Central to the idea of antibody recognition is some degree of foreignness of the target antigen compared to the antibody producer. Epitopes are distinct regions on an antigen to which antibody can be elicited and bound. However, for HLA antigens, there is no consensus definition of what represents the minimal functional immunogenic unit of dissimilarity. To assess this in an unbiased way, we developed a reverse engineering software strategy based on donor specific antibodies defined by single antigen beads and full length genomic high resolution HLA typing by NGS of recipients and donors (332 transplant pairs).
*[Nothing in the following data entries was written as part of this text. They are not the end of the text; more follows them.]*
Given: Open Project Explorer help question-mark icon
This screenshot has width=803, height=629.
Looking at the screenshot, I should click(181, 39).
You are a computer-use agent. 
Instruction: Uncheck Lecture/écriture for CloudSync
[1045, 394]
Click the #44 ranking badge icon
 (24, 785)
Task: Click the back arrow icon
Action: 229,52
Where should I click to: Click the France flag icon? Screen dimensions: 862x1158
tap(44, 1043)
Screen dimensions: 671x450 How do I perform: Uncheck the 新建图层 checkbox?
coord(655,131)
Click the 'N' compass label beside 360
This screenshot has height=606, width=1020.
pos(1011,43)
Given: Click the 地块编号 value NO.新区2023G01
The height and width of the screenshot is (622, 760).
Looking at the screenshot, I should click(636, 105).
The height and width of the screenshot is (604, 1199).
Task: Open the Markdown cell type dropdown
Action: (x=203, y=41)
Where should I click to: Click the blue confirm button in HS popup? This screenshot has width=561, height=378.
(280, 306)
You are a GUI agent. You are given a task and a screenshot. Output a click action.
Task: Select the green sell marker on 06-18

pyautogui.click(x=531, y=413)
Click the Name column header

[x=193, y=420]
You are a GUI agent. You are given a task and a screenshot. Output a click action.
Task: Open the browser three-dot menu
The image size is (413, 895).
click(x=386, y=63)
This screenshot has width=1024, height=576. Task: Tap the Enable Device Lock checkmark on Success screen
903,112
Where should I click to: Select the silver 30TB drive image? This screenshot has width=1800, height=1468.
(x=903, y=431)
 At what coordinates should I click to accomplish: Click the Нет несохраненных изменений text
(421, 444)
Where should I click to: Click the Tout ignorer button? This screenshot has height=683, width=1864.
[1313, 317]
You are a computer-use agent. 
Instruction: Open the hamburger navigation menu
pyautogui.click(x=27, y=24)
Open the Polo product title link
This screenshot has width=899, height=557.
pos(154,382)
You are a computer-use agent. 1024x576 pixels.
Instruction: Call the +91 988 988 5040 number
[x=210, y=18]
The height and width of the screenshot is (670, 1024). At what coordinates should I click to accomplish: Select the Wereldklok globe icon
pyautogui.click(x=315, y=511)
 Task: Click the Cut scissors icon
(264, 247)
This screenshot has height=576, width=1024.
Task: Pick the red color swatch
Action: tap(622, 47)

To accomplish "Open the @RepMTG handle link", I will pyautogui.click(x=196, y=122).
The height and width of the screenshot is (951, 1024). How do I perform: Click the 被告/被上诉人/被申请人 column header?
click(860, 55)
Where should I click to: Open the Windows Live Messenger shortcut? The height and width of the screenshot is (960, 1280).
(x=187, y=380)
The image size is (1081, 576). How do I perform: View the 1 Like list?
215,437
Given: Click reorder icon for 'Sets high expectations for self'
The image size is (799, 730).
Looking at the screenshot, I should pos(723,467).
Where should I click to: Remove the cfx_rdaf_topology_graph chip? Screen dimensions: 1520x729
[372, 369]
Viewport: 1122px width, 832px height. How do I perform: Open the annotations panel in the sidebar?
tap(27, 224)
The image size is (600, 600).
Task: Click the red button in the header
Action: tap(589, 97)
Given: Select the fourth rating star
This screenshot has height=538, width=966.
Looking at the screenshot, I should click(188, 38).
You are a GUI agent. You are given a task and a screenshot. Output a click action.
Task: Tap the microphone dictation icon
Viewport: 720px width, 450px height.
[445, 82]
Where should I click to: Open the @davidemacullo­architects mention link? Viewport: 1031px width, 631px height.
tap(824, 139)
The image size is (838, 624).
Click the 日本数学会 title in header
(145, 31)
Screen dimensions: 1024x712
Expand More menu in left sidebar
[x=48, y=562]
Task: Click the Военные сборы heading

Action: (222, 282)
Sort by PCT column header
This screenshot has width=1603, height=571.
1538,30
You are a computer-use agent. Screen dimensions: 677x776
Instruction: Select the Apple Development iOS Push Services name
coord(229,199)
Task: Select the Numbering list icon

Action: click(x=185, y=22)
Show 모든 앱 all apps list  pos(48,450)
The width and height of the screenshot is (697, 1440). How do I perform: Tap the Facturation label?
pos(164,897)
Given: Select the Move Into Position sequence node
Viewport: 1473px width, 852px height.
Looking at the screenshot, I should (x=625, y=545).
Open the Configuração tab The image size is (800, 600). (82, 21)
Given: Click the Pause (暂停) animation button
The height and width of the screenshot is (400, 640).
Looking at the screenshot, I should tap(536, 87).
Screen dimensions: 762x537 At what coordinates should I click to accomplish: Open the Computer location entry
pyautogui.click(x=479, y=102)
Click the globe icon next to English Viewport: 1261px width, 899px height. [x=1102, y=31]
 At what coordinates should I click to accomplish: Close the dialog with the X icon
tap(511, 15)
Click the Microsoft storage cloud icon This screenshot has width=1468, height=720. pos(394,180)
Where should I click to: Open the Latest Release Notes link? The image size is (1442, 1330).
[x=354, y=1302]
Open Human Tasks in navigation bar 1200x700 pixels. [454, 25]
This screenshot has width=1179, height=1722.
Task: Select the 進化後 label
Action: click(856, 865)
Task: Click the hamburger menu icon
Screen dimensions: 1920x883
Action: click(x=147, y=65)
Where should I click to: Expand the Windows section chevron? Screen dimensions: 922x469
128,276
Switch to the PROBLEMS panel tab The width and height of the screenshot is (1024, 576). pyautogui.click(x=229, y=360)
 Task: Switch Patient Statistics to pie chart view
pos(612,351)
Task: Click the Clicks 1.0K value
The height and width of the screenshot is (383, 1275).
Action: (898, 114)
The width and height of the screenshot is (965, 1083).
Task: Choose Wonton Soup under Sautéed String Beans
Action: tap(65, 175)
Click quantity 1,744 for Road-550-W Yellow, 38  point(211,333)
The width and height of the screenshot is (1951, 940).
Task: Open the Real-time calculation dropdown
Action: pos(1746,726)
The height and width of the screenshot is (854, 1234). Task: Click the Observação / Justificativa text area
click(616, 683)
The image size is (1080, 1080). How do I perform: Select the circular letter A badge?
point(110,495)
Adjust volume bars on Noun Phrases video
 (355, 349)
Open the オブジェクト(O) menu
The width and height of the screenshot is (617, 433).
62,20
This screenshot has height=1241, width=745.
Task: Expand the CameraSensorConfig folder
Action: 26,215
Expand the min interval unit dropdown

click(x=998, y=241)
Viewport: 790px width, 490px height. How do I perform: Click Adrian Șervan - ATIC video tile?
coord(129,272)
Starting with the ATG of Exon 1 and moving stepwise one amino acid at a time for each of the following triplets, the algorithm compared every possible amino acid triplet of the recipient and donor for 11 loci (A, B, C, DRB1, DRB3, DRB4, DRB5, DQA1, DQB1, DPA1, DPB1). Results were agnostic with respect to HLA class, not restricted to just the mature protein, and not influenced by existing maps (e.g., IMGT, or epitope models). We also developed web-based functions in the 17th IHIWS database to collect the unbiased triplets so that we could group the transplant pairs with the same donor specific antibodies and find shared triplets within the groups as potential core or essential epitopes that trigger the antibody formation. Profiling the pairs where the same DSA was identified led to identification of discrete amino acid triplets shared among the pairs irrespective of HLA match. The potential epitopes were mapped onto the 3D protein structure for reference.